I got the loglikelihood function is $\log(\prod_i (1 + \theta(1 - 2x_i))) = \sum_i \log(1 + \theta(1 - 2x_i))$
For $(a)$, I thought that I need to show the second derivative of the expression above w.r.t. $\theta$ is strictly positive. I differentiated to get $\sum_i \frac{(1 - 2x_i)}{1 + \theta(1 - 2x_i)}$, and I differentiated again to get $\sum_i -\frac{(1 - 2x_i)^2}{(1 + \theta(1 - 2x_i))^2}$ but this is always zero or negative.
I'm also pretty clueless on $(b)$ and $(c)$. I can see where the inequality might come into play since there's a $(1 - 2x_i)$ in the numerator for (c) but I'm entirely lost for (b). I tried equating the derivative of the log likelihood function to zero, but I can't figure out how to solve for $\theta$.
Any help is appreciated.
(a) Firstly note that the log likelihood function $L(\theta) = \sum_{i = 1} \log(1 + \theta(1 - 2x_i))$ is a continuous function for $\theta \in [0,1]$. From the extreme value theorem, we can conclude that $L(\theta)$ attains a maximum value in the interval. This proves the existence. For uniqueness, note that $L''(\theta) < 0$ (except when all $x_i = 1/2$). This implies that $L'(\theta)$ is a strictly decreasing function throughout the interval and consequently can attain the value $0$ for exactly one value of $\theta$ in the interval. If there is solution for $L'(\theta) = 0$, then it has to be unique. If there is no solution for $L'(\theta) = 0$, then it implies that $L'(\theta)$ never changes its sign throughout the interval the maximum is attained at one of the end points.

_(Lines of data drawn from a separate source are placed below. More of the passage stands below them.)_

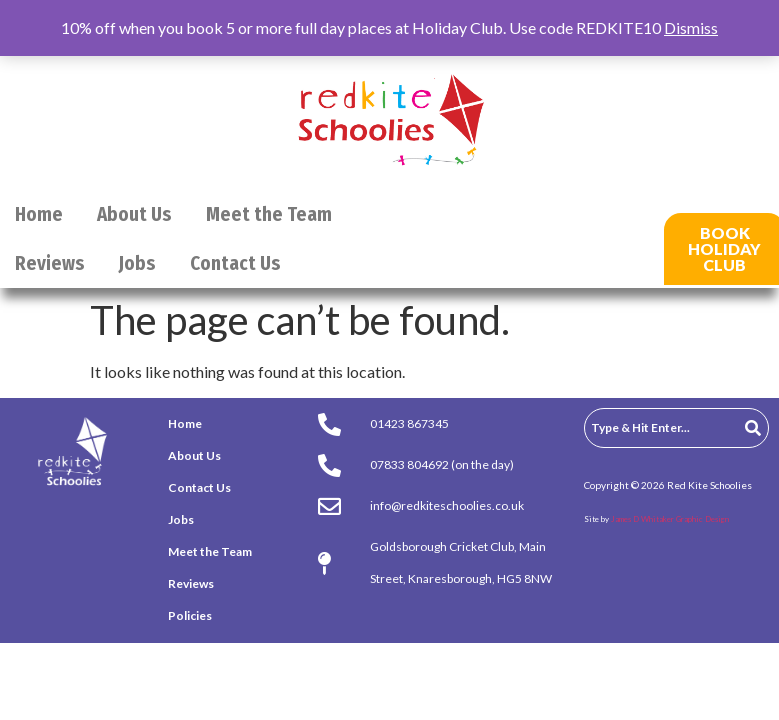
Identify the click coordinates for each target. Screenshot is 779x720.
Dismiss (691, 27)
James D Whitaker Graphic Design (670, 519)
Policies (190, 615)
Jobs (137, 263)
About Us (134, 214)
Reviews (50, 263)
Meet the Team (269, 214)
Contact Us (235, 263)
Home (39, 214)
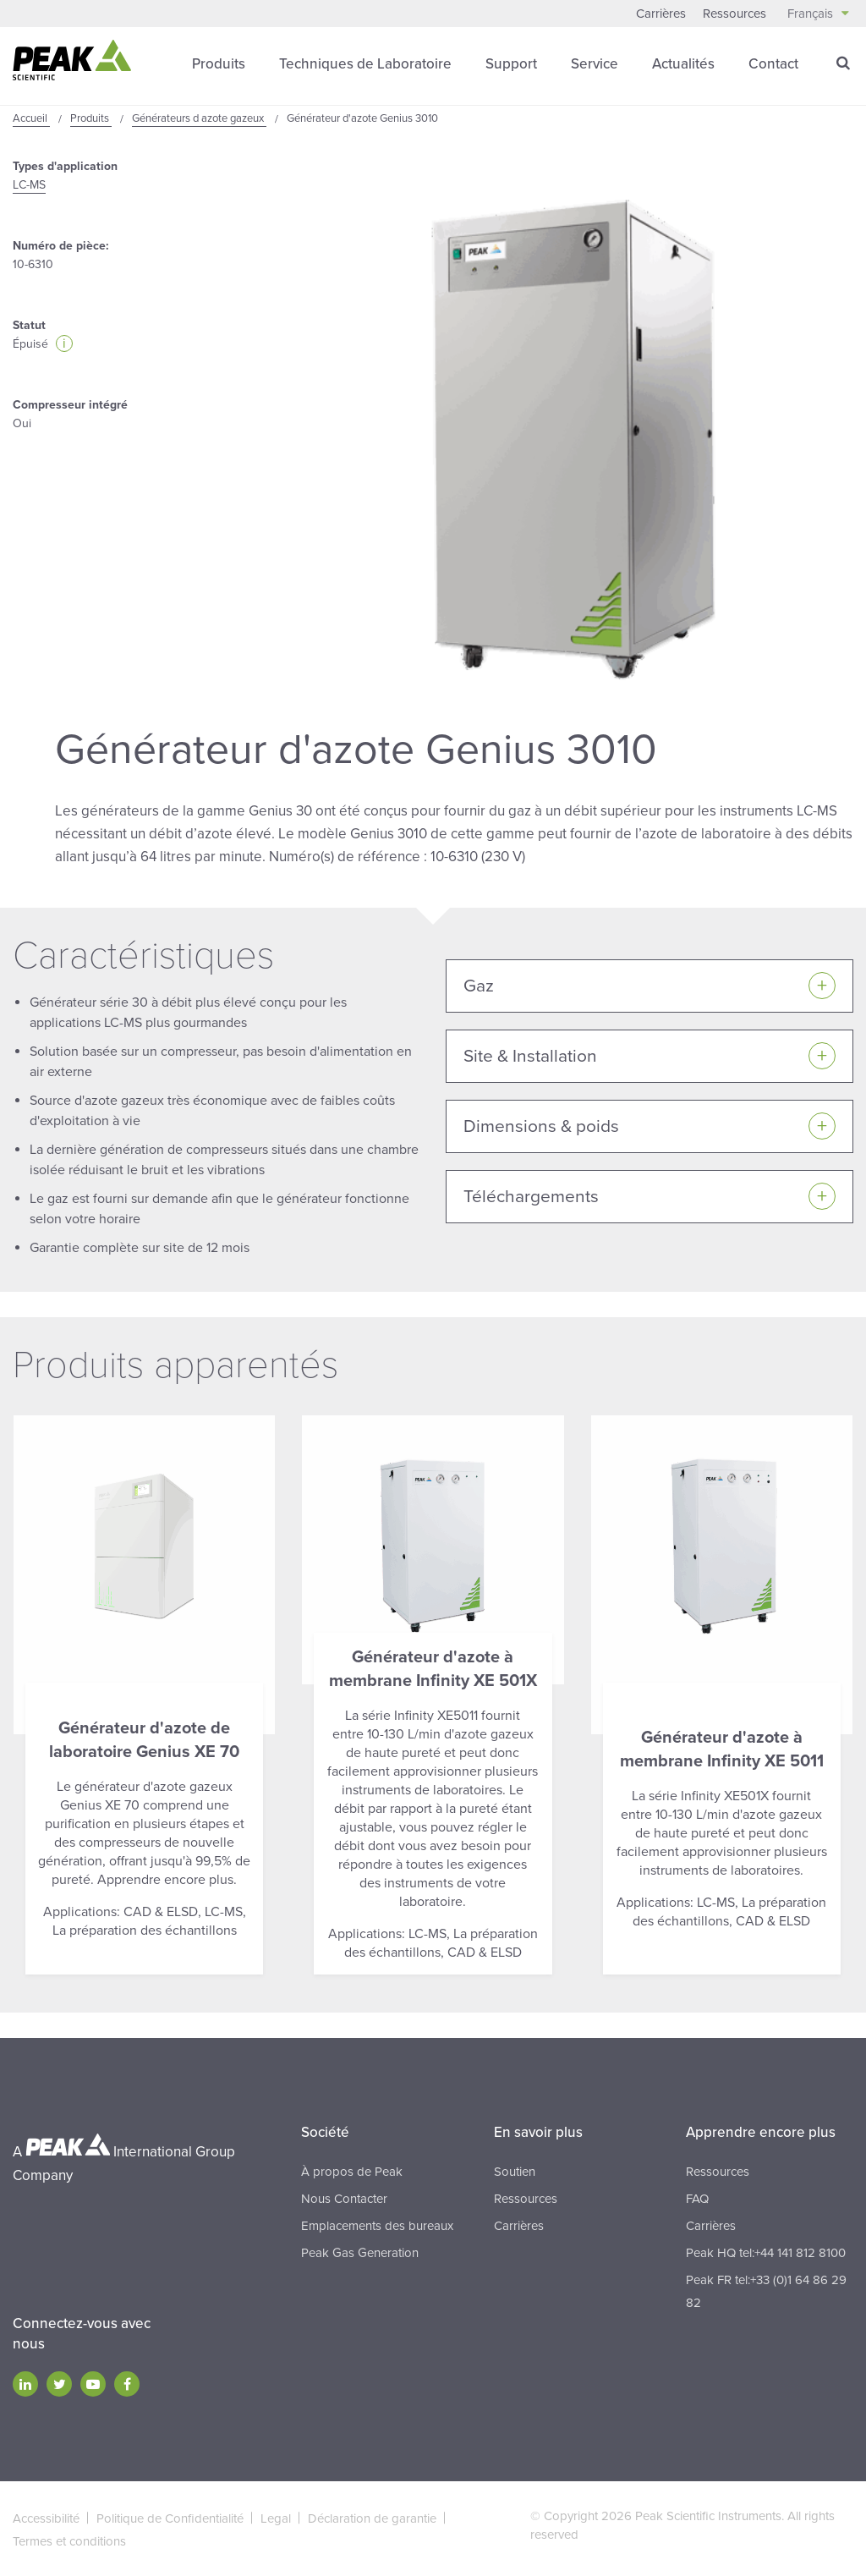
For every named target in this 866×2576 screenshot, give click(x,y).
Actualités (683, 63)
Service (594, 63)
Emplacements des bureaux (377, 2224)
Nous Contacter (344, 2197)
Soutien (514, 2170)
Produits (218, 63)
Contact (773, 63)
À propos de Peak (352, 2170)
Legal (275, 2516)
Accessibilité (46, 2516)
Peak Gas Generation (360, 2251)
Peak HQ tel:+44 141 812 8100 (766, 2251)
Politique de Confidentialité (170, 2516)
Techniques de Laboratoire (365, 63)
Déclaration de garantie (372, 2516)
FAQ (697, 2197)
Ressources (734, 13)
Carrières (661, 13)
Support (511, 63)
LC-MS (29, 184)
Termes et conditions (69, 2539)
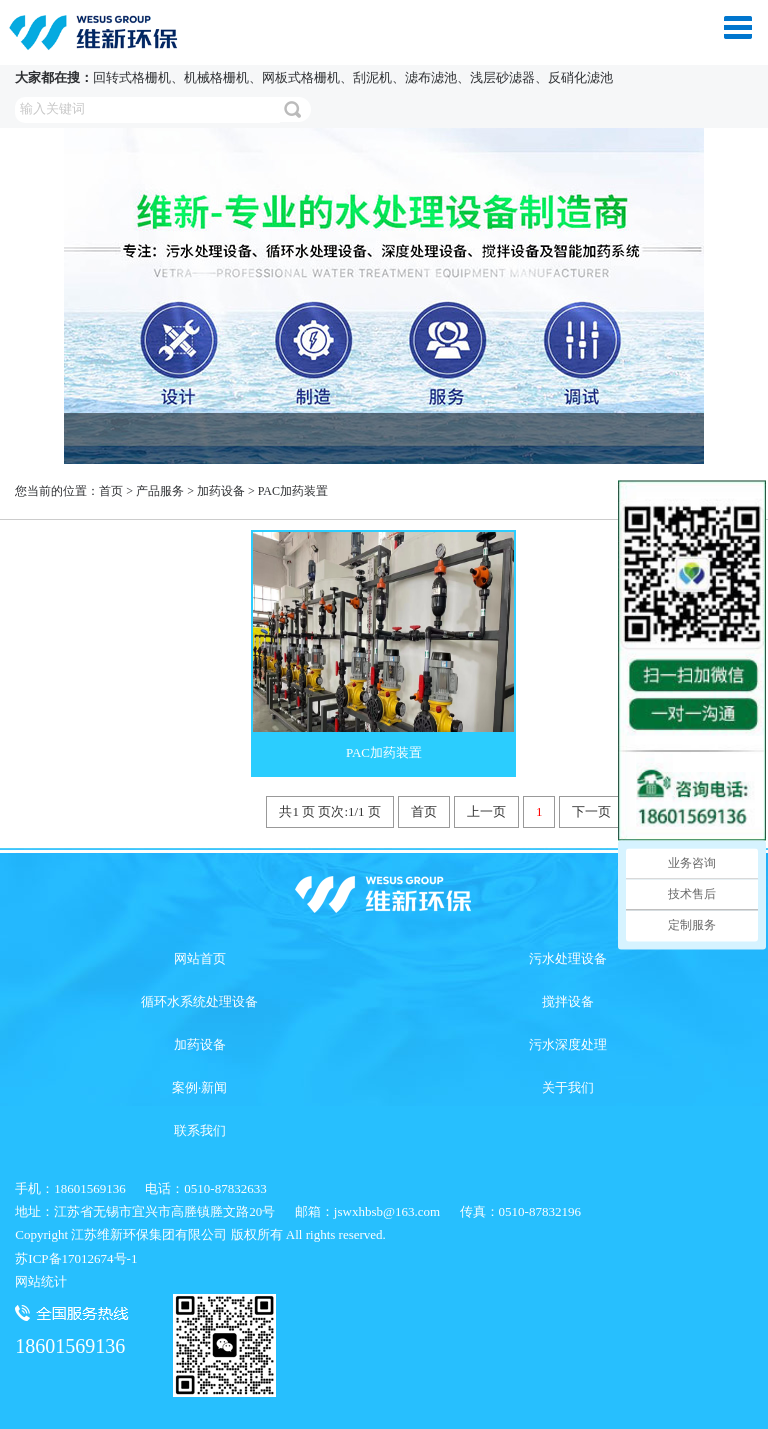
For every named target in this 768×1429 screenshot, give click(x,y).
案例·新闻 (199, 1087)
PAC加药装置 (293, 491)
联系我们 (200, 1130)
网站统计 (41, 1281)
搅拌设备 (568, 1001)
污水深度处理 (568, 1044)
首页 (111, 491)
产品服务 (160, 491)
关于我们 (568, 1087)
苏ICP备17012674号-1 (76, 1258)
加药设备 (221, 491)
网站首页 (200, 958)
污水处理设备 (568, 958)
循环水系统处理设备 (199, 1001)
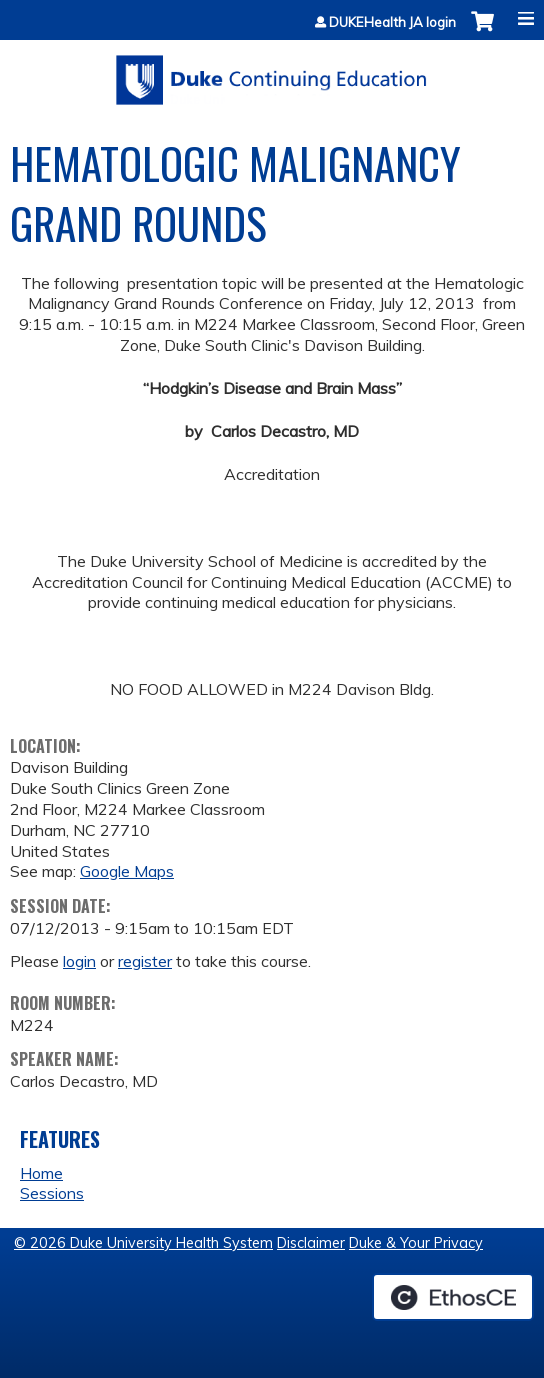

Thus, the MLE exists and is unique.
(b) Note that $L'(-1) = \frac{1}{2} \sum_{i} \left(\frac{1}{x_i} - 2 \right) \leq 0$. Since $L'(\theta)$ is strictly decreasing, $L'(\theta) < 0$ for all $\theta$ and consequently, $L(-1) > L(\theta)$ for all $\theta \in [-1, 1]$. Thus, $\theta_{\mathrm{MLE}} = -1$.
(c) For this case, note that $L'(1) = \frac{1}{2}\sum_{i} \left(\frac{1 - 2x_i}{1- x_i} \right) \geq 0$. Using arguments similar to the ones used in part (b), we can conclude that $\theta_{\mathrm{MLE}} = 1$.